In the office, desktop virtualization can extend the life of corporate desktops, which often contain hazardous and non-biodegrading materials, and thus reduce the frequency of desktop-refresh programs and the amount of these products that are discarded.

Elsewhere, IT can also become an enabler of more sustainable business and even personal work practices by focusing on carbon emissions from travel related to business, such as commuting to the workplace and driving to meet customers, business partners, and colleagues.

Among the key functions of application delivery infrastructure is providing a secure single point of access to all applications that automatically customizes access policies based on user scenarios. Applications and desktops can also be virtualized and delivered to users working from home.

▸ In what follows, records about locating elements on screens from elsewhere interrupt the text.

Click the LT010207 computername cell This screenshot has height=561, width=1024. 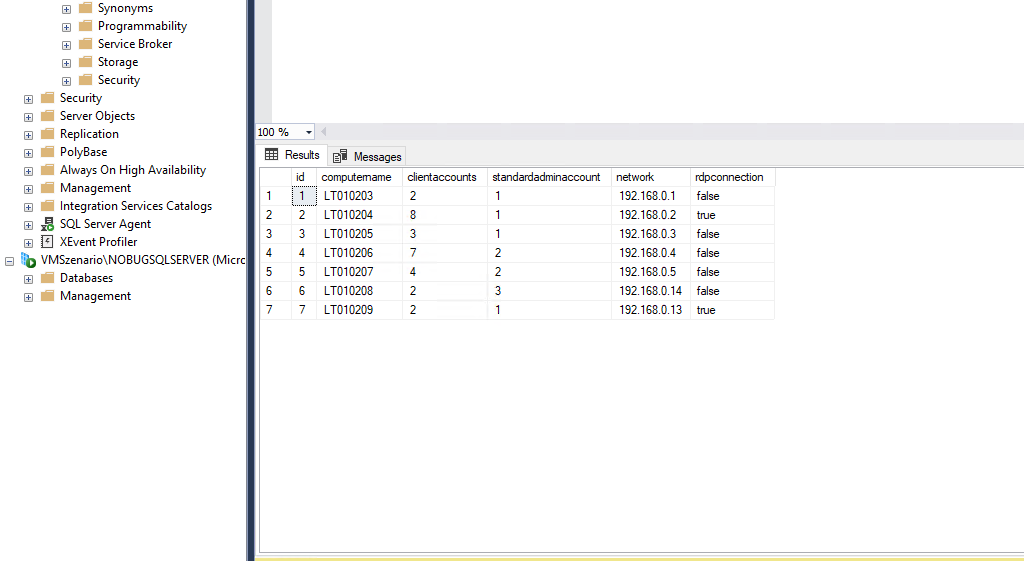click(x=348, y=272)
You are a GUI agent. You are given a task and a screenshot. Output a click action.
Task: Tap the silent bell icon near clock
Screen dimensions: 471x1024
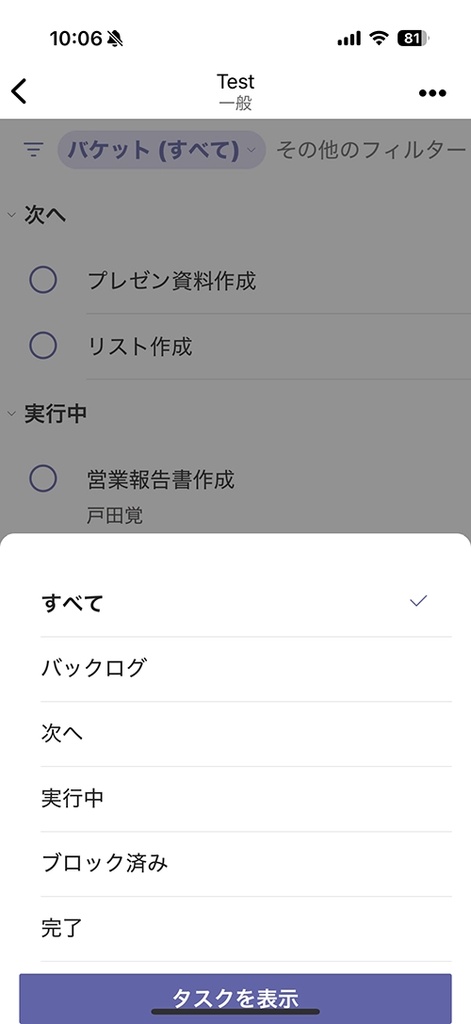(x=115, y=39)
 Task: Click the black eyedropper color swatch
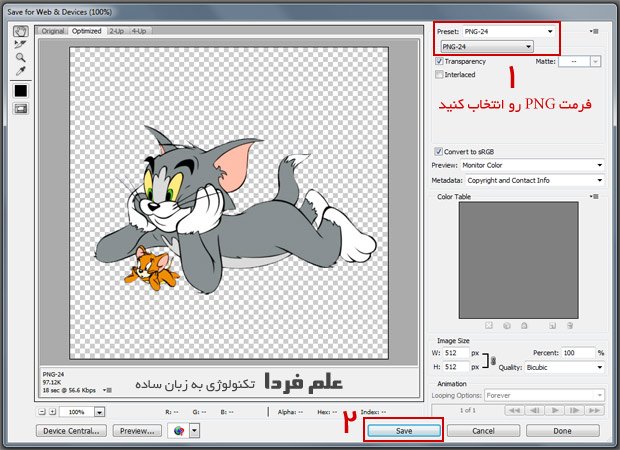click(20, 91)
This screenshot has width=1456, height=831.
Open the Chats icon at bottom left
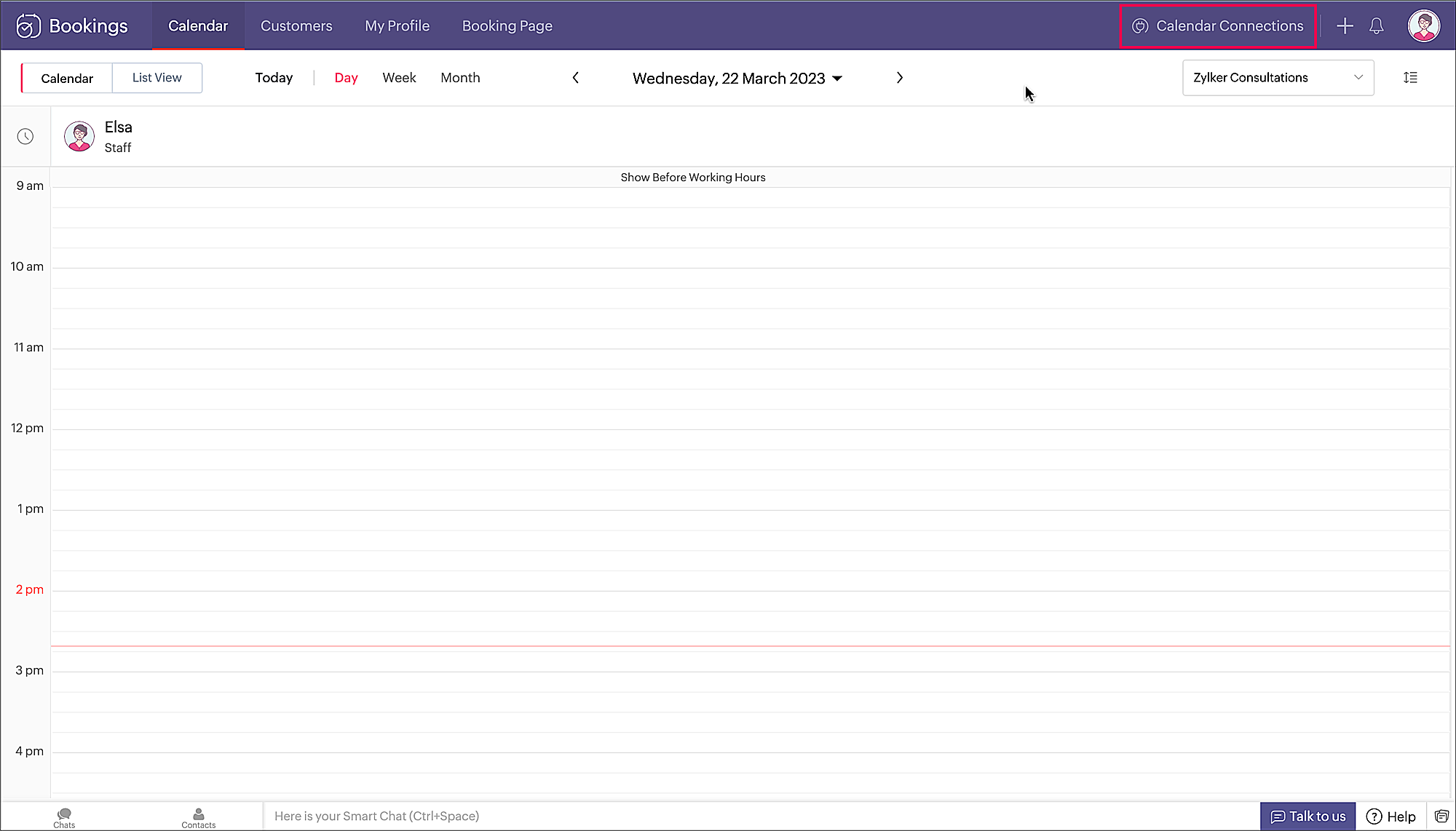(x=64, y=817)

A modest increase in server population to support the centralized desktops will not increase power consumption due to optimal use of server and storage resources through virtualization and image management across the entire data center. Virtualization allows the IT department to slowly migrate users to desktop appliances, cutting power consumption significantly.

In addition, users can securely work online on their business desktops from home and other locations, and dispersed teams can securely use online collaboration tools to conduct effective meetings without traveling. This can have a significant effect on vehicle carbon emissions because it reduces both the number of vehicles and the number of people traveling at the same time. Traffic flows more freely and less fuel is burned.

IT has a much bigger impact on the environment than most people think, and by assessing the ways in which it can be used to help solve the problems of carbon emissions we can make the world a better place for ourselves and our children to live in.

Dennis Rose is vice president for the Pacific at Citrix Systems.